Per la rivista "Rinascita" diretta da Palmiro Togliatti (sullo stesso numero compaiono articoli di Amendola, Longo e Calvino), pubblicò nel 1950 l'articolo Infanzia del dopoguerra.[7]
Organizzò attività e discussioni tra i ragazzi vittime di guerra e ospitati nei convitti Rinascita. Utilizzava l'arte e il gioco nelle pratiche educative il cui obiettivo primario doveva essere far rifiorire la fiducia in se stessi e negli adulti che avevano tolto loro l’infanzia. Registrava le loro opinioni sulla guerra, sulla differenza tra bene e il male (i fascisti e i partigiani, i tedeschi e gli americani), sulla sfiducia e della speranza. Secondo la Princigalli i bambini dovevano partecipare alla vita democratica della loro scuola-comunità, affermava quindi che i convitti non dovevano limitarsi alla mera funzione di dare un tetto a chi aveva perso genitori e case. Anna Maria Princigalli censurava ogni forma di coercizione sui bambini ed accusava la scuola pubblica di non rendere “L’infanzia un’esperienza felice”. In effetti denunciò il fatto che i ragazzi che avevano ottenuto ottimi risultati nei convitti Rinascita, una volta inseriti nella scuola pubblica registravano peggioramenti e bocciature. Non a caso, la Princigalli fece parte della commissione del ministro Gonella per la riforma della scuola composta dai più noti pedagogisti italiani, ma la loro proposta di legge non fu mai approvata a causa dei contrasti in seno alla Democrazia Cristiana.

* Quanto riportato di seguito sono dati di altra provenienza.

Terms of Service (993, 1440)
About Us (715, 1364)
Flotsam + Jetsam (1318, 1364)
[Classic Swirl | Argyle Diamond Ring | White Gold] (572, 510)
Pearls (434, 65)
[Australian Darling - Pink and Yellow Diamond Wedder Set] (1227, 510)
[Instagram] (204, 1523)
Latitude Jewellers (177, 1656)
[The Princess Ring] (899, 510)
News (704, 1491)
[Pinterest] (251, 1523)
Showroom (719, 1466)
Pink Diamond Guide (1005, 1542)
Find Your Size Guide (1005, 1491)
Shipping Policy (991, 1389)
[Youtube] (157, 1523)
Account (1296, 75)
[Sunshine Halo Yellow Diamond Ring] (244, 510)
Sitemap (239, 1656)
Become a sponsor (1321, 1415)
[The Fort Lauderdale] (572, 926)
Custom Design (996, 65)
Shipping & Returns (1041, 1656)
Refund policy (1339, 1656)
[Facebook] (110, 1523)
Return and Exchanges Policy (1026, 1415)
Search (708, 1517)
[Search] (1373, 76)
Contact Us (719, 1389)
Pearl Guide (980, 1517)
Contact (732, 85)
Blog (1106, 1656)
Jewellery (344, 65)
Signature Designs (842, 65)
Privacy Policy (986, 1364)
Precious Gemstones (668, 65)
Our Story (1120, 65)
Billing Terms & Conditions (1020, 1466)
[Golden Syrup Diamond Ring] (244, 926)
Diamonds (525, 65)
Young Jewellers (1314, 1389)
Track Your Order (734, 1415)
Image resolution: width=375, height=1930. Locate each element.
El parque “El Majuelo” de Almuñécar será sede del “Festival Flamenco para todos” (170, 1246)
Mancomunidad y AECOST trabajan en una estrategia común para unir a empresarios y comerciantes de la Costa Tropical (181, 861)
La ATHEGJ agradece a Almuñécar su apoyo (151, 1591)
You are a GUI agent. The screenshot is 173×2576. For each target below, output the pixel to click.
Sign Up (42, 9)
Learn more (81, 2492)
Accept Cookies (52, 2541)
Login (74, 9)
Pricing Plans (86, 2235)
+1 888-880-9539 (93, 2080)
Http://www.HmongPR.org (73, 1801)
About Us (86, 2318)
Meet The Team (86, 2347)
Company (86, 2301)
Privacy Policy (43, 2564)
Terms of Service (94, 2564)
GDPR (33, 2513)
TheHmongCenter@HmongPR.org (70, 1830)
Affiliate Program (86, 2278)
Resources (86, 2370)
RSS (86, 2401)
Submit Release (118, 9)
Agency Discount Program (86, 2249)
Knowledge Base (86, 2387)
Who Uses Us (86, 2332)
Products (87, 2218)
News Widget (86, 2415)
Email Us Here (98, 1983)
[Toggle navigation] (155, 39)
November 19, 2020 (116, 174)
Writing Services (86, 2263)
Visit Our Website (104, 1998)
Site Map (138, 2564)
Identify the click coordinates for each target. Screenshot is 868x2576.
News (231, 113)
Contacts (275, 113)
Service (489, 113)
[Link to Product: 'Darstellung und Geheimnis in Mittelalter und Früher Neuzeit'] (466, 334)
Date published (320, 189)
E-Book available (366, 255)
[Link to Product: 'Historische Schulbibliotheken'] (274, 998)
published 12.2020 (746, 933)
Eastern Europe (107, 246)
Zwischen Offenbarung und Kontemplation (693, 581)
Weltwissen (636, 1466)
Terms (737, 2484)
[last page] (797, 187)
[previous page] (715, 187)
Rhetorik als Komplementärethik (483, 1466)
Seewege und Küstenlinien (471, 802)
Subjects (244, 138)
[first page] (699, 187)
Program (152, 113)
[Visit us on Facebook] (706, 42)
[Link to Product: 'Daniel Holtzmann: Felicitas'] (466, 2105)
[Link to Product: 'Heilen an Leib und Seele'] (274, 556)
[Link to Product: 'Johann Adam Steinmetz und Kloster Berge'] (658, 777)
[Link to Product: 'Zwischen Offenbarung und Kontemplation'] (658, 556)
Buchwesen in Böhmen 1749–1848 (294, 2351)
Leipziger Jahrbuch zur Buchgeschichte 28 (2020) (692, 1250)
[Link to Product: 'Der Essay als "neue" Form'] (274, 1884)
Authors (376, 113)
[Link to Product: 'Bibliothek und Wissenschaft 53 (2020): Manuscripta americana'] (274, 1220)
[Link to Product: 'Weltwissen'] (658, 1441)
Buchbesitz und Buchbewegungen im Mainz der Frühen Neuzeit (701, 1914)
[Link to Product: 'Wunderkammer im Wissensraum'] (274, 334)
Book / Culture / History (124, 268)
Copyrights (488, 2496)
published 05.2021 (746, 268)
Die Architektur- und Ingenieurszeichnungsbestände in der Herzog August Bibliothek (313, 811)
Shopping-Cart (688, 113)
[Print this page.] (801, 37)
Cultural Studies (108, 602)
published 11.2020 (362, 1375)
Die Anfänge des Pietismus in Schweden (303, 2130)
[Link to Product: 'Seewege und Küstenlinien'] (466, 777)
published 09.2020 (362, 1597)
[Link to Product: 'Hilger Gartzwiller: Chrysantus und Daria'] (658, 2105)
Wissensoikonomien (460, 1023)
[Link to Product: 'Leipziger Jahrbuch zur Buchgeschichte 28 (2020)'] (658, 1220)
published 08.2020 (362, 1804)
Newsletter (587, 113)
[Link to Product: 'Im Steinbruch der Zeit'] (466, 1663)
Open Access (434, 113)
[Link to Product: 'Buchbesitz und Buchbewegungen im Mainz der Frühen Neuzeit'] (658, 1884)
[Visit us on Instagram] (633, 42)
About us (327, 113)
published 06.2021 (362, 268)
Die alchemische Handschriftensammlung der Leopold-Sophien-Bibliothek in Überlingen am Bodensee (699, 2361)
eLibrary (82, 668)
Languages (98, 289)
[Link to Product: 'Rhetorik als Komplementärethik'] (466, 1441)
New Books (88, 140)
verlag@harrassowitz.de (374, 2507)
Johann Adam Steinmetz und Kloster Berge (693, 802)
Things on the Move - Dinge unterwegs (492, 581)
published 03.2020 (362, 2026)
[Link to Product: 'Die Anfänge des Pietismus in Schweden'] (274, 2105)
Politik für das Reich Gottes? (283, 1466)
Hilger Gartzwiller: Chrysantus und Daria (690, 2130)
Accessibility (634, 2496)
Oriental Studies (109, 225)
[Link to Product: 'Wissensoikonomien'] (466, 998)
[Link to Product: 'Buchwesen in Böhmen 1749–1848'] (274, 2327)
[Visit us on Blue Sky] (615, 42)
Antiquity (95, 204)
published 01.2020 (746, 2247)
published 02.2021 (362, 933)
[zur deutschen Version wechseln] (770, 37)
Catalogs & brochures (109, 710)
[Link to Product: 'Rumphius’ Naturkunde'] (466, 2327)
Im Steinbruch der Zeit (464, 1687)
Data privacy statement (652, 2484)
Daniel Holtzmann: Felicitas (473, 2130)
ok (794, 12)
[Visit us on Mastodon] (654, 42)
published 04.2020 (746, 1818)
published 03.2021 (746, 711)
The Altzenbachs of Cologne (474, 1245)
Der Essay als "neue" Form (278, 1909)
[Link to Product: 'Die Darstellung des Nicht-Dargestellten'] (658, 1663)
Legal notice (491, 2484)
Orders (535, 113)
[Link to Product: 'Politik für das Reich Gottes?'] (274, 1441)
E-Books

A causa dell'aggravarsi della malattia polmonare e di altri problemi personali e di salute, si ritirò a soli 40 anni dalla vita pubblica e accademica. Mancano indicazioni precise su luoghi e date ma trascorse alcuni anni in una clinica psichiatrica di Roma, quando Paolo Pescetti venne a conoscenza della cosa ne chiese l'affidamento che gli venne negato perché non era un famigliare. Pescetti informò la direzione del partito e con la collaborazione dello stesso organizzò una rocambolesca evasione dal manicomio[8]. Anche i vecchi capi partigiani quali Ferruccio Parri, Aristide Marchetti, Giuseppe Boffa e Gian Carlo Pajetta si interessarono alla sua sorte.
Anna Maria Princigalli trascorse gli ultimi anni della sua vita alloggiando, lavorando e studiando presso l'Istituto di studi comunisti delle Frattocchie. Morì il 24 gennaio del 1969.
Il quotidiano «l'Unità» la salutò come valorosa partigiana, educatrice e pedagoga dei convitti Rinascita. Infatti oltre a Milano e a Novara lavorò anche all'asilo dell'ANPI a Roma. La scomparsa accidentale degli archivi originali del convitto di Novara e il suo ritiro prematuro spiegano forse le ragioni del suo oblio dalla storiografia ufficiale sui convitti Rinascita.